It has been known for over half a century that cells depend for their survival on stimulation that is mediated by various receptors and sensors. For example, cells may require specific soluble trophic factors, cytokines, hormones, extracellular matrix interactions, cell–cell interactions, or electrical activity for survival. In each case, withdrawal of the stimulus leads to apoptosis. It has generally been assumed that this occurs through the loss of the associated positive survival signals, such as Akt phosphorylation. While such survival signals are clearly very important, data obtained over the past 10 years argue for a complementary and novel form of signal transduction, which induces apoptosis and is activated by stimulus withdrawal. This ‘negative signal transduction’ is mediated by specific ‘dependence receptors’, which induce apoptosis only in the absence of the required stimulus (e.g. when unbound by a trophic ligand). Thus, the expression of various dependence receptors creates states of dependence on their respective ligands.

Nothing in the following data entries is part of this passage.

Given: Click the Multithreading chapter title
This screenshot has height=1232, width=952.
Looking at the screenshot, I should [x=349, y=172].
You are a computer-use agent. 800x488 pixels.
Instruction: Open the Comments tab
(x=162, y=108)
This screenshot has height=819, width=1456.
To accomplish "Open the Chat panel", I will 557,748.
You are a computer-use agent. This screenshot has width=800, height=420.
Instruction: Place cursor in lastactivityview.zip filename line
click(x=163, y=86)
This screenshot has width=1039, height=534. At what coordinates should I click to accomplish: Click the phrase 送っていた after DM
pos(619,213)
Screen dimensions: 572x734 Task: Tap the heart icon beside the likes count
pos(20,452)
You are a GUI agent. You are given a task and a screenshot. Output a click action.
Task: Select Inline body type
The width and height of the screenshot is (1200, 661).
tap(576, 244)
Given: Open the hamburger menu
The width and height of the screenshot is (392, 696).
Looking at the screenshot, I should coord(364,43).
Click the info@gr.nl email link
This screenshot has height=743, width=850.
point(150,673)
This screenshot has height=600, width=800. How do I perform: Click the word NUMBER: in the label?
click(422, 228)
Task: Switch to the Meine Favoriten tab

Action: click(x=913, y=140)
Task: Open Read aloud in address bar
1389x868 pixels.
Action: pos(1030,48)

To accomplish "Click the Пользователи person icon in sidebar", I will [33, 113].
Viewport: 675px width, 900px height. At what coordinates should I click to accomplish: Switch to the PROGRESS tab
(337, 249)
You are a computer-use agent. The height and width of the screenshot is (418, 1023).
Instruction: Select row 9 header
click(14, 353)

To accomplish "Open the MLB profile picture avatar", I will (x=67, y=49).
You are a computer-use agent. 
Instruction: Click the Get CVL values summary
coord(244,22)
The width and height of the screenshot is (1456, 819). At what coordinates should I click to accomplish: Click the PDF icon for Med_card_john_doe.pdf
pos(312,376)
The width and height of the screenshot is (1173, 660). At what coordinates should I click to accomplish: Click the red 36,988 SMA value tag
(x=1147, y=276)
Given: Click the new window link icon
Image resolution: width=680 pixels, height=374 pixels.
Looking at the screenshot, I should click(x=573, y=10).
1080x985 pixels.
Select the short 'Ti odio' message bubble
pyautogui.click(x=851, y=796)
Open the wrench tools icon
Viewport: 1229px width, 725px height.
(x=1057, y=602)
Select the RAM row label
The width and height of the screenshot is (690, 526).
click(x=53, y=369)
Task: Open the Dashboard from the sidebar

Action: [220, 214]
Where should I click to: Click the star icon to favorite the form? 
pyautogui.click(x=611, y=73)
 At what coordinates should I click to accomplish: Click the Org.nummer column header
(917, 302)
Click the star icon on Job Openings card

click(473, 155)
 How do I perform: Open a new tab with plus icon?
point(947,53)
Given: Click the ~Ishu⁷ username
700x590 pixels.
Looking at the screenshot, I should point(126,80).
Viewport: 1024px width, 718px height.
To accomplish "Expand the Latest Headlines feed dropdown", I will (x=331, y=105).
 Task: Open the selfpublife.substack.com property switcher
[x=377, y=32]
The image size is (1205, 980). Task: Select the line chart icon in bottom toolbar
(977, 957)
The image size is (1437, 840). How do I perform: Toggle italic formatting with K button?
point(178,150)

From a very dubitative – and should we confess, sometimes aggressive – attitude towards this notion, for example, (i) ‘how dare you even think that an unbound receptor could be active’, (ii) ‘everything about cell death following trophic factor withdrawal is known: a default program due to kinases-dependent pathways being shut off’, or (iii) ‘your data are simple artifacts of cell culture and protein overexpression’ – we are slowly moving towards a more respectable view, maybe. The reason for this gain of interest is clearly due to the fact that from pure in vitro studies using immortalized cells,1, 2 this notion has recently been supported by studies in animals models.3, 4

However, there are many ramifications to the dependence receptor theory: for example, the expression of dependence receptors ties cells to a specific context, in which the ligand is available, and therefore may serve to block metastatic spread of neoplasms or growth beyond local ligand availability. Another example of the effects of dependence receptors is the mediation of developmental cell death in cells that do not receive trophic factor support. Therefore, dependence receptors often play a dual role, both as tumor suppressors and mediators of neuronal development. Indeed, the vast majority of the dependence receptors isolated so far has been shown to be involved in neuronal navigation and in the regulation of cancer progression. This special issue will deal with the different aspects of the duality of dependence receptors. Firstly, Dale E Bredesen and colleagues will present an overview of the notion of dependence receptors and discuss the nature of the different dependence receptors isolated so far.5 They will review what is known about the mechanisms these receptors use to trigger cell death, and how this implicates them in nervous system development, cancer progression, and neurodegenerative diseases. Hirofumi Arakawa will then sign an exciting review on a specific set of dependence receptors, the netrin-1 receptors DCC and UNC5H.6 He will show how a guidance cue for commissural neurons – that is, netrin-1 – and its receptors DCC and UNC5H have recently been shown to constitute ligand/receptors pairs that control tumor progression possibly in connection with the p53 tumor suppressor. As there seemed to be a clear link between dependence receptors, neuronal navigation and cancer, Alain Chedotal and colleagues will present an overview of axon guidance-related molecules and how these molecules, which are expressed in adult tissues, are also involved in cancer.7 We will end this special issue with a review by Dwayne Stupack, who will describe a recently identified set of dependence receptors, integrins.8

As usual, the reading of these reviews will raise more questions than they actually answer. What is the relation between integrins and DCC, molecules that do not display much sequence similarity? How large is this dependence receptor family, which rather looks like a functional group of receptors sharing a similar function? Nonetheless, the claim of a proapoptotic unbound receptor is starting to emerge and together, a putative new vision of tumor suppressor gene function. How this can help the development of therapeutic strategies against cancer and possibly other diseases is now a thrilling question.